## REQUIRED WORK
Could you set down every record exactly as it appears?
**** TASK DATA
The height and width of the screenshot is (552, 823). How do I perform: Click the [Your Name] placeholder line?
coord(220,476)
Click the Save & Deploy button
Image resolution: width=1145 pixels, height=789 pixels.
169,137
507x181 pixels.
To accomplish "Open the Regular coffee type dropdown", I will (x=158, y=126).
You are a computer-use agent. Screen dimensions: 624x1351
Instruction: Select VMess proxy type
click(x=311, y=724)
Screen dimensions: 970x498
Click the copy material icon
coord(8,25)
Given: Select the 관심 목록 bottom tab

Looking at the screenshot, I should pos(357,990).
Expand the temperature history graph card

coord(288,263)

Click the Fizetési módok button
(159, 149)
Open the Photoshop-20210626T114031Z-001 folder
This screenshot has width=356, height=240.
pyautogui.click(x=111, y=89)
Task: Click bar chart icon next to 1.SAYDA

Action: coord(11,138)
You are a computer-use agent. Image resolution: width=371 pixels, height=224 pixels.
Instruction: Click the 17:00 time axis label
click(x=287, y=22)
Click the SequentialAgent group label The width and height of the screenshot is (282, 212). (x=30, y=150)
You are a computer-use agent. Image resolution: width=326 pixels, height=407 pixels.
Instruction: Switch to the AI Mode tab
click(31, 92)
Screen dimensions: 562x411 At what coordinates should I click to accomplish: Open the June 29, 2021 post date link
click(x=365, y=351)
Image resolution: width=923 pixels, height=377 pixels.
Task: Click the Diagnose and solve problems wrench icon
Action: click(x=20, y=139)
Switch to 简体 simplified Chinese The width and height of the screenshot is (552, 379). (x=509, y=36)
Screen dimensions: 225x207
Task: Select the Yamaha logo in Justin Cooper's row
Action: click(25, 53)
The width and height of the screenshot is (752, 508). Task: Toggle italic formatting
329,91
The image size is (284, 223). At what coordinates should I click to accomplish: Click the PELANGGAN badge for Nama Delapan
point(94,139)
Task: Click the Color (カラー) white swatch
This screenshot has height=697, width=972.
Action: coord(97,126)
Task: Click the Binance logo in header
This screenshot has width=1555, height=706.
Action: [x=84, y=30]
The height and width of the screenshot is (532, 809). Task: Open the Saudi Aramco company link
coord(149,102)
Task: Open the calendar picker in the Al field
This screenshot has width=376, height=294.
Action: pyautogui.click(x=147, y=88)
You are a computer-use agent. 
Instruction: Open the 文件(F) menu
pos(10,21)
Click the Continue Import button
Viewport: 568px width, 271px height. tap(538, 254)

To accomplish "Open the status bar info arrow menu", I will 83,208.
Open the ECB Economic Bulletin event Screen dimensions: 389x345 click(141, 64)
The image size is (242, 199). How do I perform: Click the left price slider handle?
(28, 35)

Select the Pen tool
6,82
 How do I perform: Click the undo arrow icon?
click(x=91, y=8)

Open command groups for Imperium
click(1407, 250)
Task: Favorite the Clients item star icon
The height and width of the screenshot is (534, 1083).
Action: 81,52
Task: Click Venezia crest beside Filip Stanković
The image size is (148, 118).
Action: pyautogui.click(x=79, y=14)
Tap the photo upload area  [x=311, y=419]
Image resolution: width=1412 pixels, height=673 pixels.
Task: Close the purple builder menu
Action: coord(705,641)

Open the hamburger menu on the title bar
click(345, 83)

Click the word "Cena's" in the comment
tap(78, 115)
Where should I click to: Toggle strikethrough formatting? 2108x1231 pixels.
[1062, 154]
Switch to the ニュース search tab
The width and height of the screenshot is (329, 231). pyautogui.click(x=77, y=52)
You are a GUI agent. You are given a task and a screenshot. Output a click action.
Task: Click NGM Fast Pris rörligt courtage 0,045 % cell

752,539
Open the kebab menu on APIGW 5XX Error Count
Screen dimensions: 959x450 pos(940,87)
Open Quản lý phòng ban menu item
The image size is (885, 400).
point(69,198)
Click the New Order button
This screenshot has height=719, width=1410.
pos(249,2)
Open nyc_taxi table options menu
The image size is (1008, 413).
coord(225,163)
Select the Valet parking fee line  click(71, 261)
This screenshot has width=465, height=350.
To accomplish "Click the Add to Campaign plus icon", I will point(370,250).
********
## ANSWER BOX
The height and width of the screenshot is (552, 823). How do I perform: Click the [Your Name] placeholder line?
coord(220,476)
Click the Save & Deploy button
Image resolution: width=1145 pixels, height=789 pixels.
169,137
507x181 pixels.
To accomplish "Open the Regular coffee type dropdown", I will (x=158, y=126).
You are a computer-use agent. Screen dimensions: 624x1351
Instruction: Select VMess proxy type
click(x=311, y=724)
Screen dimensions: 970x498
Click the copy material icon
coord(8,25)
Given: Select the 관심 목록 bottom tab

Looking at the screenshot, I should pos(357,990).
Expand the temperature history graph card

coord(288,263)

Click the Fizetési módok button
(159, 149)
Open the Photoshop-20210626T114031Z-001 folder
This screenshot has width=356, height=240.
pyautogui.click(x=111, y=89)
Task: Click bar chart icon next to 1.SAYDA

Action: coord(11,138)
You are a computer-use agent. Image resolution: width=371 pixels, height=224 pixels.
Instruction: Click the 17:00 time axis label
click(x=287, y=22)
Click the SequentialAgent group label The width and height of the screenshot is (282, 212). (x=30, y=150)
You are a computer-use agent. Image resolution: width=326 pixels, height=407 pixels.
Instruction: Switch to the AI Mode tab
click(31, 92)
Screen dimensions: 562x411 At what coordinates should I click to accomplish: Open the June 29, 2021 post date link
click(x=365, y=351)
Image resolution: width=923 pixels, height=377 pixels.
Task: Click the Diagnose and solve problems wrench icon
Action: click(x=20, y=139)
Switch to 简体 simplified Chinese The width and height of the screenshot is (552, 379). (x=509, y=36)
Screen dimensions: 225x207
Task: Select the Yamaha logo in Justin Cooper's row
Action: click(25, 53)
The width and height of the screenshot is (752, 508). Task: Toggle italic formatting
329,91
The image size is (284, 223). At what coordinates should I click to accomplish: Click the PELANGGAN badge for Nama Delapan
point(94,139)
Task: Click the Color (カラー) white swatch
This screenshot has height=697, width=972.
Action: coord(97,126)
Task: Click the Binance logo in header
This screenshot has width=1555, height=706.
Action: [x=84, y=30]
The height and width of the screenshot is (532, 809). Task: Open the Saudi Aramco company link
coord(149,102)
Task: Open the calendar picker in the Al field
This screenshot has width=376, height=294.
Action: pyautogui.click(x=147, y=88)
You are a computer-use agent. 
Instruction: Open the 文件(F) menu
pos(10,21)
Click the Continue Import button
Viewport: 568px width, 271px height. tap(538, 254)

To accomplish "Open the status bar info arrow menu", I will 83,208.
Open the ECB Economic Bulletin event Screen dimensions: 389x345 click(141, 64)
The image size is (242, 199). How do I perform: Click the left price slider handle?
(28, 35)

Select the Pen tool
6,82
 How do I perform: Click the undo arrow icon?
click(x=91, y=8)

Open command groups for Imperium
click(1407, 250)
Task: Favorite the Clients item star icon
The height and width of the screenshot is (534, 1083).
Action: 81,52
Task: Click Venezia crest beside Filip Stanković
The image size is (148, 118).
Action: pyautogui.click(x=79, y=14)
Tap the photo upload area  [x=311, y=419]
Image resolution: width=1412 pixels, height=673 pixels.
Task: Close the purple builder menu
Action: coord(705,641)

Open the hamburger menu on the title bar
click(345, 83)

Click the word "Cena's" in the comment
tap(78, 115)
Where should I click to: Toggle strikethrough formatting? 2108x1231 pixels.
[1062, 154]
Switch to the ニュース search tab
The width and height of the screenshot is (329, 231). pyautogui.click(x=77, y=52)
You are a GUI agent. You are given a task and a screenshot. Output a click action.
Task: Click NGM Fast Pris rörligt courtage 0,045 % cell

752,539
Open the kebab menu on APIGW 5XX Error Count
Screen dimensions: 959x450 pos(940,87)
Open Quản lý phòng ban menu item
The image size is (885, 400).
point(69,198)
Click the New Order button
This screenshot has height=719, width=1410.
pos(249,2)
Open nyc_taxi table options menu
The image size is (1008, 413).
coord(225,163)
Select the Valet parking fee line  click(71, 261)
This screenshot has width=465, height=350.
To accomplish "Click the Add to Campaign plus icon", I will point(370,250).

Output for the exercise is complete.